Factorization of positive definite kernels. Correspondences: $C^{*}$-algebraic and operator valued context vs scalar valued kernels
Palle E. T. Jorgensen, James Tian
TL;DR
We study generalized operator-valued positive definite kernels $K:X\times X\to L(\mathfrak{A},L(H))$ for a unital $C^{*}$-algebra $\mathfrak{A}$ and Hilbert space $H$, and show every $K$ admits a Stinespring-type factorization $K(s,t)(a)=V(s)^*\pi(a)V(t)$ via a scalar kernel $\tilde{K}$ and an associated RKHS. We develop a kernel domination theory: $K\le L$ iff there exists a positive $A$ in the commutant $\pi_L(\mathfrak{A})'$ with $K(s,t)(a)=V_L(s)^*\pi_L(a)AV_L(t)$, i.e. a Radon--Nikodym derivative $dK/dL$; irreducibility of $\pi_L$ collapses domination to scalar proportionality.
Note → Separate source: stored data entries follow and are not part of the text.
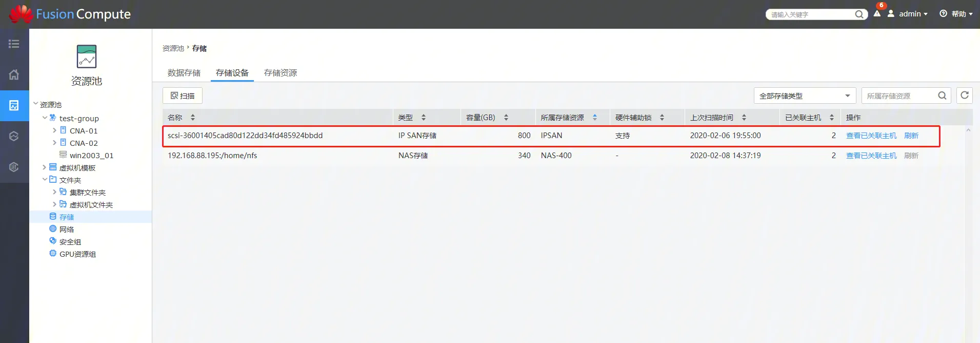Image resolution: width=980 pixels, height=343 pixels.
Task: Select the resource pool sidebar icon
Action: click(14, 105)
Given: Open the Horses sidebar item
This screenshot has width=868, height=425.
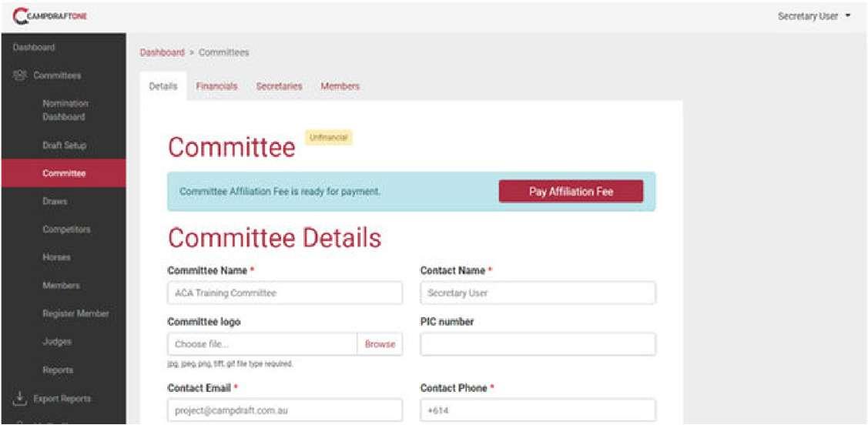Looking at the screenshot, I should (57, 257).
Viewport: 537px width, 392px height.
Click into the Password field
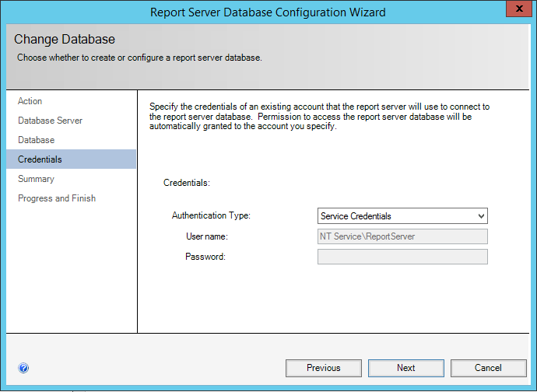402,257
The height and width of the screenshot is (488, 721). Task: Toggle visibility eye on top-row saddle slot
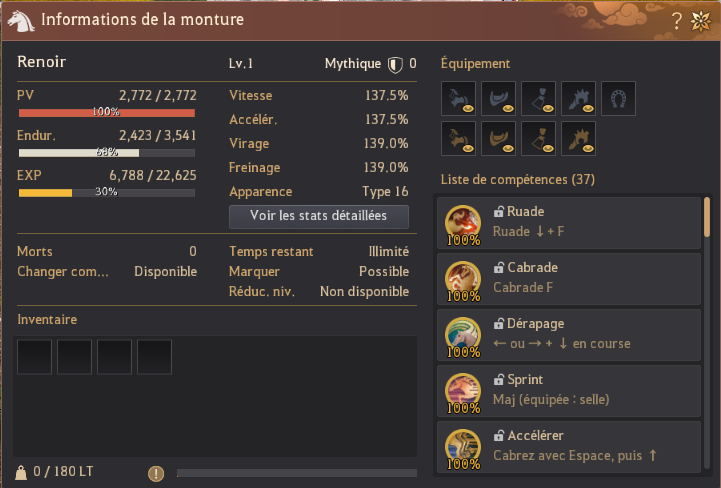[x=508, y=109]
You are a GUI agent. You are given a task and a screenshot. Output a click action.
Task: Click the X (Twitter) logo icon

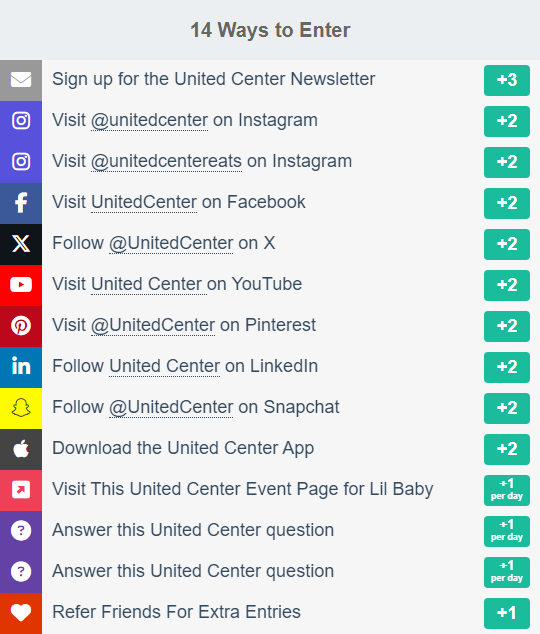[x=21, y=244]
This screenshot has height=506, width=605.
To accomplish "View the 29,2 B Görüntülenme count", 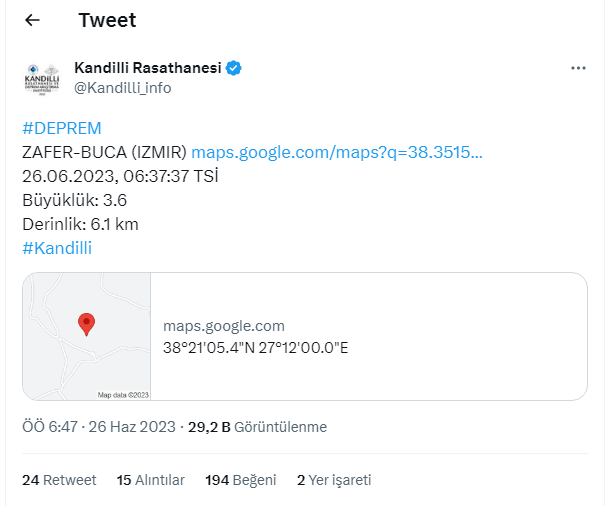I will 257,427.
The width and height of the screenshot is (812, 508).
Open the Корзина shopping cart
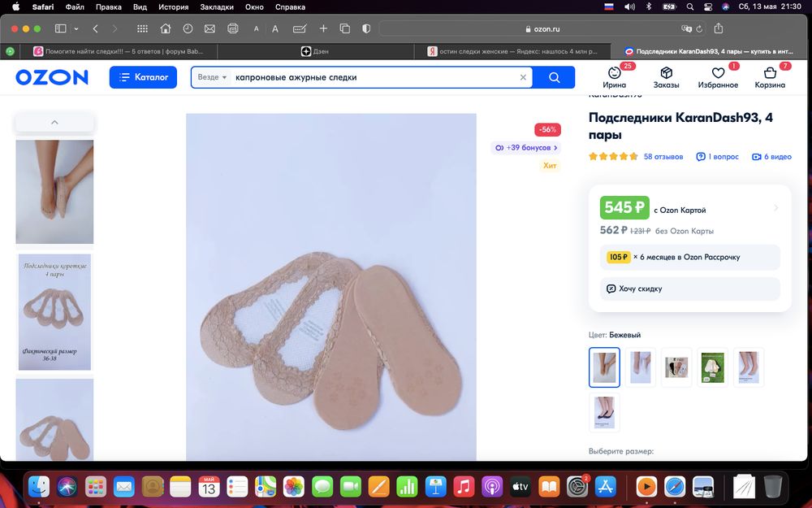point(770,76)
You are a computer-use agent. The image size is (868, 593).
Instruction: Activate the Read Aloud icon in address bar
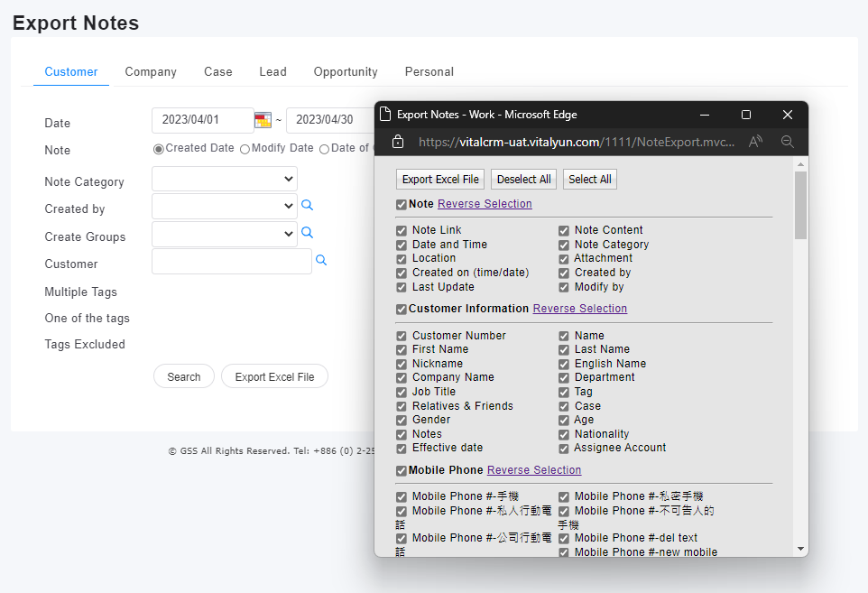click(x=756, y=142)
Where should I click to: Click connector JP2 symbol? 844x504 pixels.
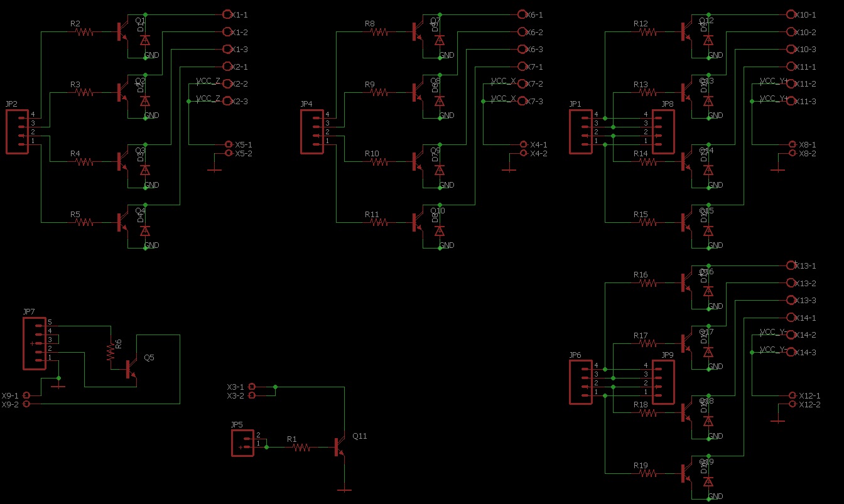[x=17, y=131]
The framework unifies dilation of CP maps, GNS-like constructions, and noncommutative kernel theory, and provides a scalar-valued analytic foundation for domination and Radon--Nikodym derivatives in operator-algebraic contexts with potential applications to quantum information and operator-valued learning.
Abstract
We introduce and study a class $\mathcal{M}$ of generalized positive definite kernels of the form $K\colon X\times X\to L(\mathfrak{A},L(H))$, where $\mathfrak{A}$ is a unital $C^{*}$-algebra and $H$ a Hilbert space. These kernels encode operator-valued correlations governed by the algebraic structure of $\mathfrak{A}$, and generalize classical scalar-valued positive definite kernels, completely positive (CP) maps, and states on $C^{*}$-algebras. Our approach is based on a scalar-valued kernel $\tilde{K}\colon(X\times\mathfrak{A}\times H)^{2}\to\mathbb{C}$ associated to $K$, which defines a reproducing kernel Hilbert space (RKHS) and enables a concrete, representation-theoretic analysis of the structure of such kernels. We show that every $K\in\mathcal{M}$ admits a Stinespring-type factorization $K(s,t)(a)=V(s)^{*}π(a)V(t)$. In analogy with the Radon--Nikodym theory for CP maps, we characterize kernel domination $K\leq L$ in terms of a positive operator $A\inπ_{L}(\mathfrak{A})'$ satisfying $K(s,t)(a)=V_{L}(s)^{*}π_{L}(a)AV_{L}(t)$. We further show that when $π_{L}$ is irreducible, domination implies scalar proportionality, thus recovering the classical correspondence between pure states and irreducible representations.